House Photography file photo
House Photography file photo

Maybe members of the House Taxes Committee felt that they’d heard enough discussion about a new fifth income tax tier and tax exemption for PPP loans and unemployment benefits. Or perhaps those opposed to increasing taxes on multinational corporations and high-income Minnesotans felt that Senate Republicans will not allow such measures to survive the conference committee process.

But, for whatever reason, the omnibus tax bill met with only a modicum of resistance at Thursday’s House Taxes Committee meeting. Sponsored by Rep. Paul Marquart (DFL-Dilworth), HF991 was replaced by a delete-all amendment, approved on a 12-8 party-line vote and sent to the House Ways and Means Committee.

The bill is projected to raise $49.1 billion in revenue for the 2022-23 biennium and provide $4.2 billion in property tax refunds, aids and credits.

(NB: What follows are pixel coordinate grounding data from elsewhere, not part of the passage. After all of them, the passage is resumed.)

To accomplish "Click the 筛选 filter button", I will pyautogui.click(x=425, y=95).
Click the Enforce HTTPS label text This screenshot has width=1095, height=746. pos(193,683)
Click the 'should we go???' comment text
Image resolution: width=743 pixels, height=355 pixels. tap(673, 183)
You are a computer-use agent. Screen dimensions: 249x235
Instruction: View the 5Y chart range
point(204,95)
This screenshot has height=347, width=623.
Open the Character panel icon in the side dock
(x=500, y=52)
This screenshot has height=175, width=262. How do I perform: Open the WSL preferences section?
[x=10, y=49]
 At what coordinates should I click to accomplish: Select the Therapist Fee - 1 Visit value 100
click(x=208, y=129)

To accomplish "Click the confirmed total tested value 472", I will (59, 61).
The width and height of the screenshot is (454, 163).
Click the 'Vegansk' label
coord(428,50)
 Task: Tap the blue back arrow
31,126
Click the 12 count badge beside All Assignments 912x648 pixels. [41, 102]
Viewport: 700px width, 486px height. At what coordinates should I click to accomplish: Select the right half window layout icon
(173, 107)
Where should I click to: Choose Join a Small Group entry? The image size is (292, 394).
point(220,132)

It would leave $1.74 billion in the state’s budget reserve account and $100 million in the stadium reserve account.

Details of the bill were shared at Tuesday’s committee meeting.

Three Marquart-sponsored amendments were approved on voice votes Thursday.

One featured several technical changes, tweaks and corrections, while another had clarifying language about the budget reserve. The third deleted a section of the bill that referred to the American Rescue Plan recently signed into law. There has been controversy about whether federal money coming to the state can be used for tax cuts, so Marquart chose to eliminate the language, “just so there aren’t any future problems,” he said.

Other proposed amendments would have had no individuals or businesses pay taxes during a government shutdown and had federal taxes added to the state’s tax incidence study. Both were defeated on party-line votes.

Another would have deleted the entire bill and replaced it only with language to create an exclusion from gross income for forgiven Payroll Protection Program loans and a subtraction for unemployment insurance benefits up to $10,200. It was declared out of order because it violated the House budget resolution saying the bill must be revenue neutral.

But the proposed unemployment subtraction is in HF991, as amended, and the PPP exclusion is as well, but only for up to $350,000 in loans. Marquart responded to complaints from some Wednesday testifiers about that limit.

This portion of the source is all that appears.